The unity scolds are coming.

As Joe Biden tries to make good on his campaign promise to bring the country together, Republicans are already seeing their way to a two-pronged strategy of opposition: Do everything possible to undermine the new president, then shake their heads in feigned disappointment as they blame Biden for not doing enough to unify the country.

This weapon will be wielded against Biden again and again. Whenever he criticizes his opponents or even just tries to follow through on the agenda that he ran and won with, Republicans will say that he has broken his own promise of unity. Here’s an early model:

Let’s be clear about something. The problem we face right now isn’t “our political divisions.” The Capitol building was not stormed by members of the Divisiveness Party.

The rioters who conducted that attack on American democracy were supporters of Donald Trump — the uncontested leader of the GOP, the president whom Rubio and nearly every other Republican supported, cheered on, justified, and rationalized for the past four years while he attacked American institutions and poured hate down on anyone who disagreed with him.

So instead of asking whether Biden is doing enough to promote unity, how about we ask what Republicans are doing to bring the country together?

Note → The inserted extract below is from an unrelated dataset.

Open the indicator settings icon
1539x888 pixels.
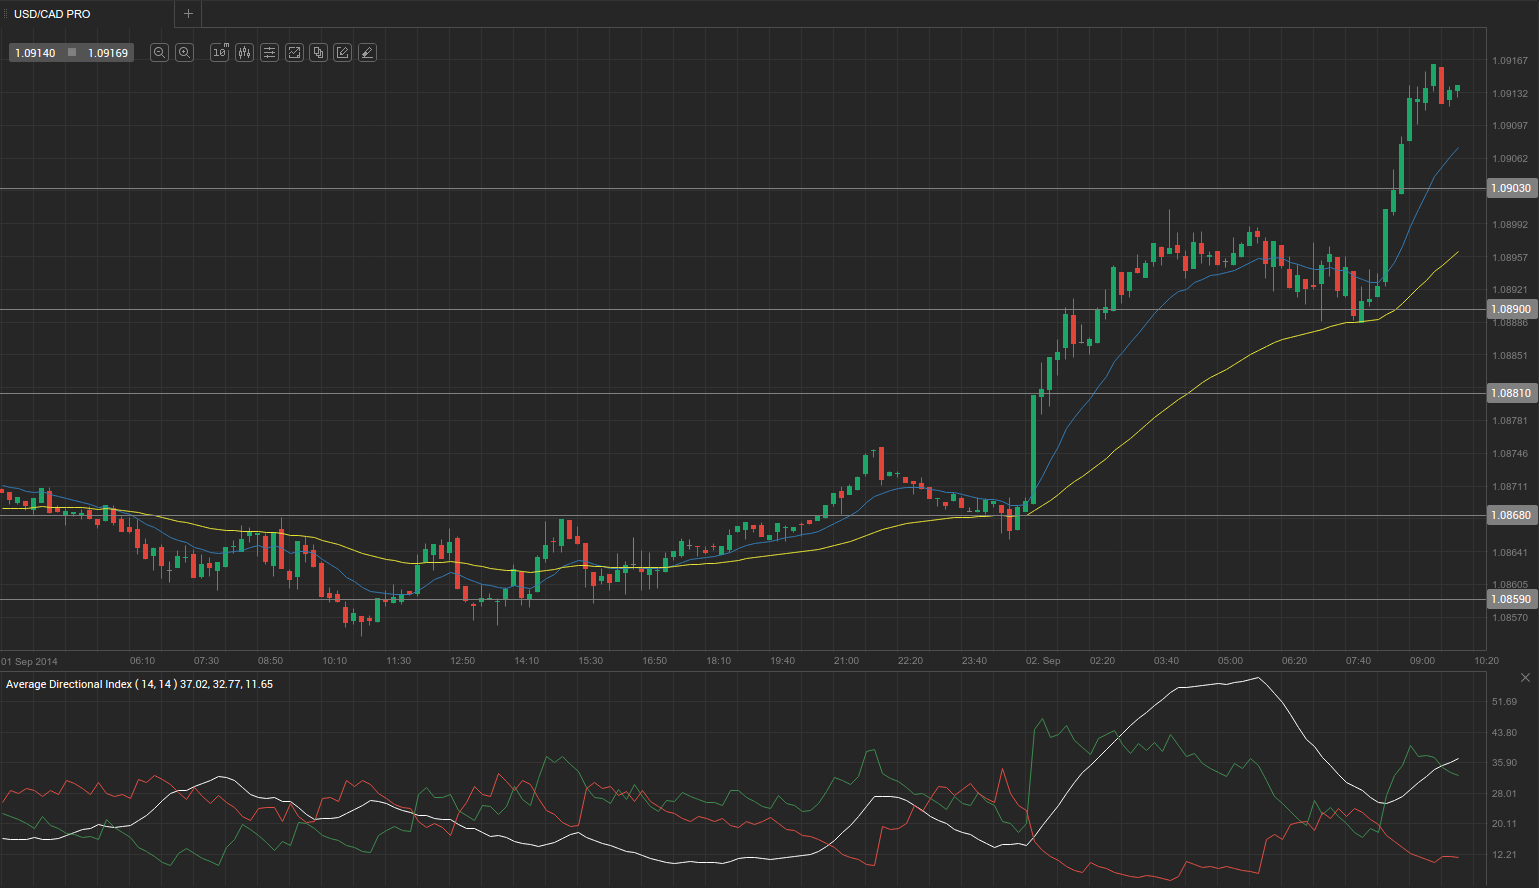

Aren’t they the ones who have a special obligation to do so right now, when we just saw the logical conclusion of everything they’ve done over the past four years? What are they doing — actually doing — to foster unity?

Yes, there are some who have condemned the riot, and even a few who condemned Trump’s role in it. But we should never forget that after those insurrectionists were finally cleared from the building and Congress returned to complete its duty, 139 House Republicans — two-thirds of their caucus — voted not to accept the results of the election, effectively a vote of affirmation to the criminals who had just rampaged through the Capitol.

Yet they’ll try to convince us that the responsibility to create unity rests with Biden and Democrats. When he tries to expand health coverage, or increase the minimum wage, or address climate change, they’ll say, “How dare you! I thought you wanted unity!” When he appoints liberals to administration positions and judicial seats, they’ll say in sorrow, “I would have joined with Biden if he had done more to reach out to us, but since he turned his back on unity I’m left with no choice.”

Get ready to hear that a thousand times from Republicans: We tried to give Biden a chance, but not only did he govern as a radical socialist, he was mean to us. If America is divided, it’s his fault, not ours.

Just as important, unity scolding will be the way Republicans avoid accountability, for both Trump and themselves. He shouldn’t be impeached for inciting the Capitol insurrection, because that won’t unify the country. It might hurt the feelings of those who voted for him; as Trump loyalist Rep. Elise Stefanik said about the prospect of impeachment, “Stop politically shaming millions of Trump voters.”

Dwelling too much on the misdeeds of the Trump years — and their complicity — will only divide the nation, they’ll say, even as they do their best to keep their base enraged in advance of the 2022 midterm elections. Do you think that on Fox News and Newsmax and conservative talk radio they’ll be urging their audiences to turn down the temperature and wish Biden well? Of course not. Their business model is built on fear and anger, as is the entire Republican political project.

But Biden will continue to hope for unity. The Associated Press reports that the theme of his inauguration will be “America United.” After taking the oath of office, he’ll be joined by former presidents Barack Obama, George W. Bush, Bill Clinton and their wives to lay a wreath at the Tomb of the Unknown Soldier in Arlington National Cemetery.

It’s a praiseworthy effort, but the trouble is that it isn’t in Biden’s power to create unity unless Republicans are willing to go along. They have veto power. All they have to do is withhold their cooperation, and Biden’s attempt to create unity fails.

And that’s exactly what they’ll do. They know that as a purely political calculation, genuine unity would help Biden and hurt them. Division is good for the opposition; it makes people upset and dissatisfied, and they wind up blaming the president even if it’s the fault of the other party.

But when Republicans say Biden isn’t doing enough to bring the country together, it should be greeted the same way we greet their newly rediscovered concern about the deficit: with contempt and dismissal.

After the past four years, Republicans don’t get to complain that someone else isn’t promoting unity.